▶ Records for the exercise:
+-------+
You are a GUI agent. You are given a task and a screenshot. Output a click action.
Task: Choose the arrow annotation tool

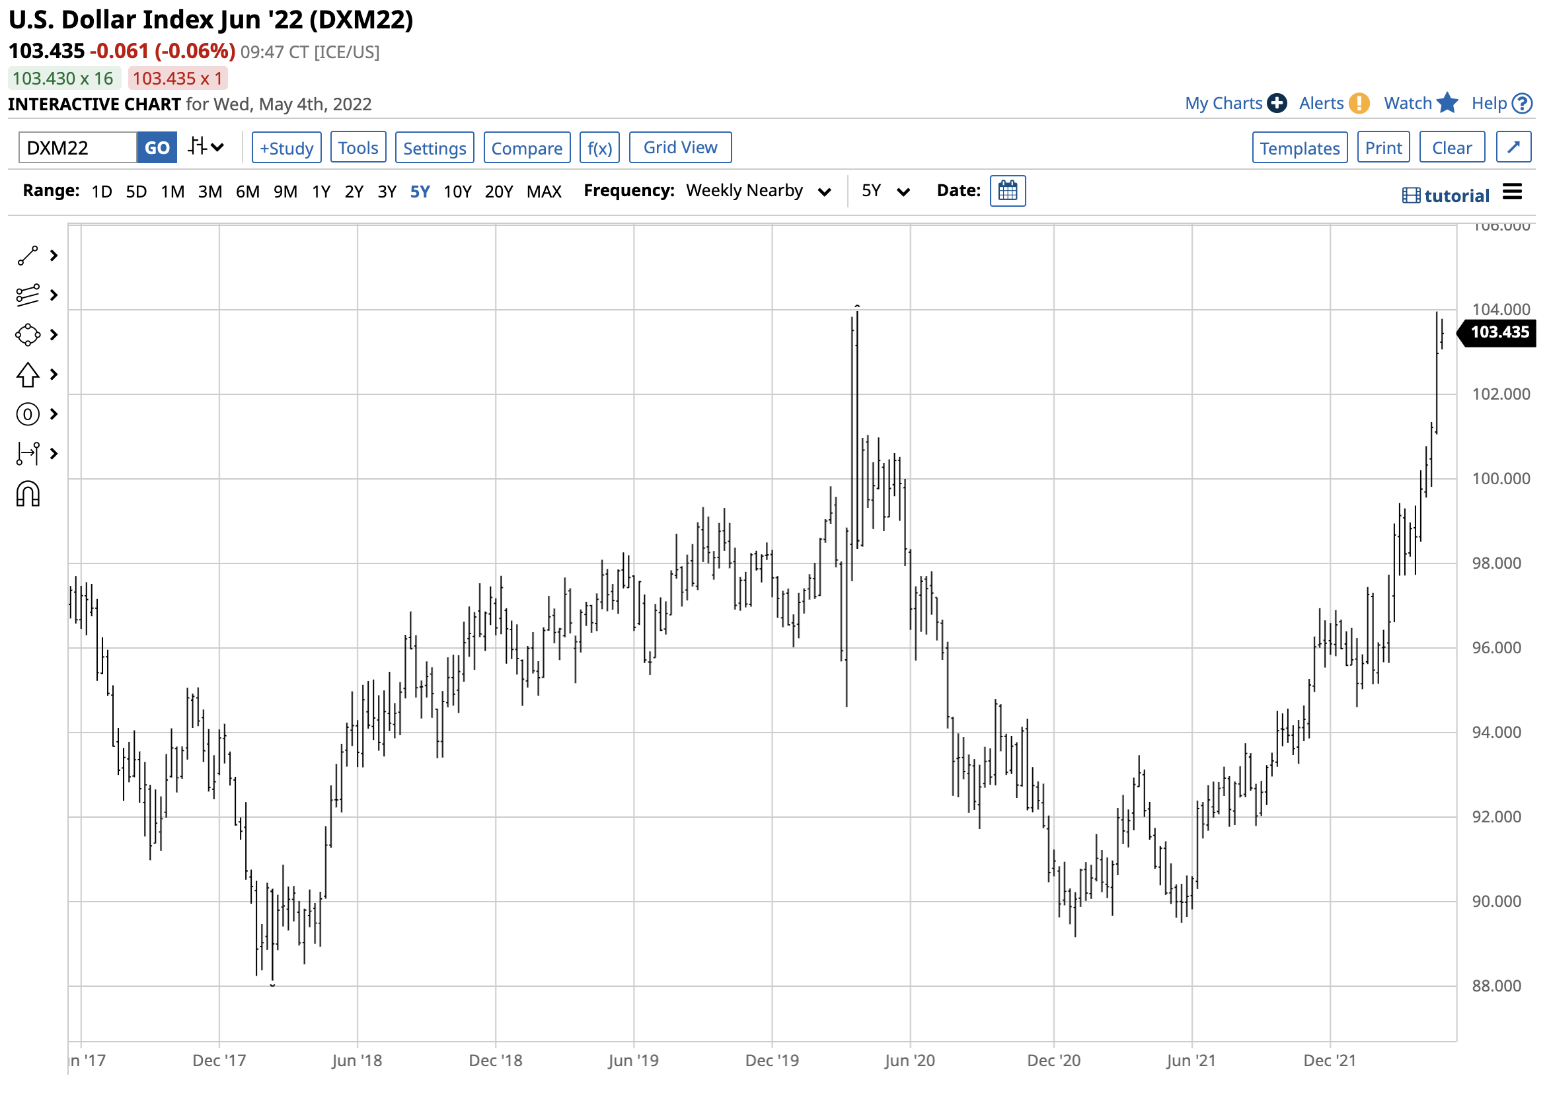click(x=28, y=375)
+-------+
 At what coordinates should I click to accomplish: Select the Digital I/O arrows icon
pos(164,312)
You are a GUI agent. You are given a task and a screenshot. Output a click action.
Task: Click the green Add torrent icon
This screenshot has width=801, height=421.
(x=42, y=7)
+-------+
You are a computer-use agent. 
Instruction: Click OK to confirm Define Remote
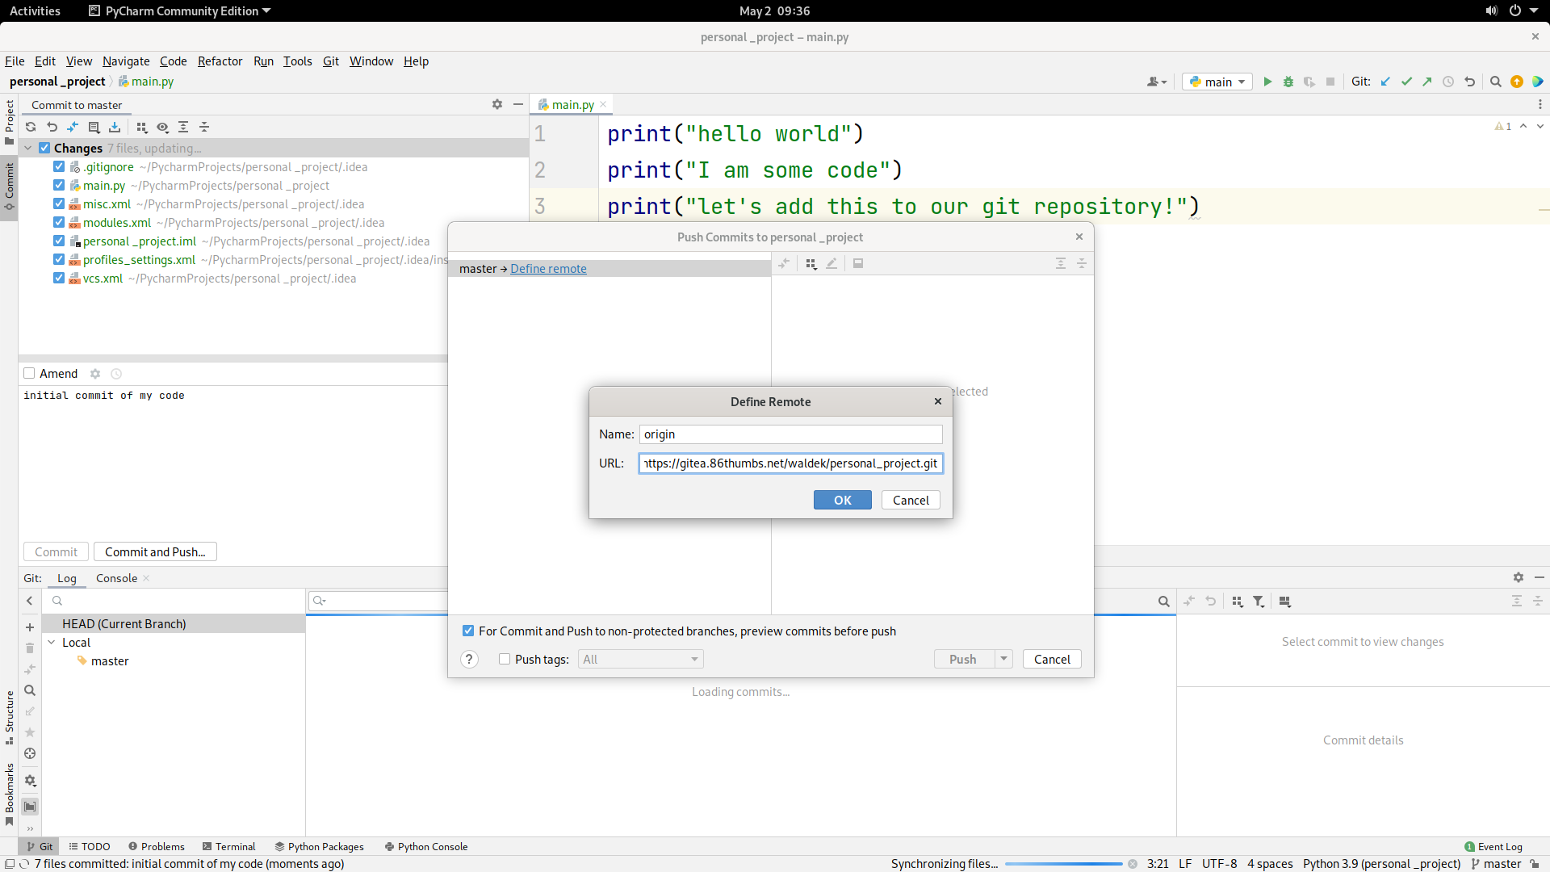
+-------+
▶ Task prompt: Please write out the records again, beginning at the line that contains "At what coordinates" and stopping after the line that contains "(x=42, y=7)", with the requests included. Shift every x and y coordinate in the answers by -92.

▶ Result of the task:
 At what coordinates should I click to accomplish: Select the Digital I/O arrows icon
pos(72,220)
You are a GUI agent. You are given a task and a screenshot. Output a click action.
Task: Click the green Add torrent icon
This screenshot has width=801, height=421.
(x=-50, y=-85)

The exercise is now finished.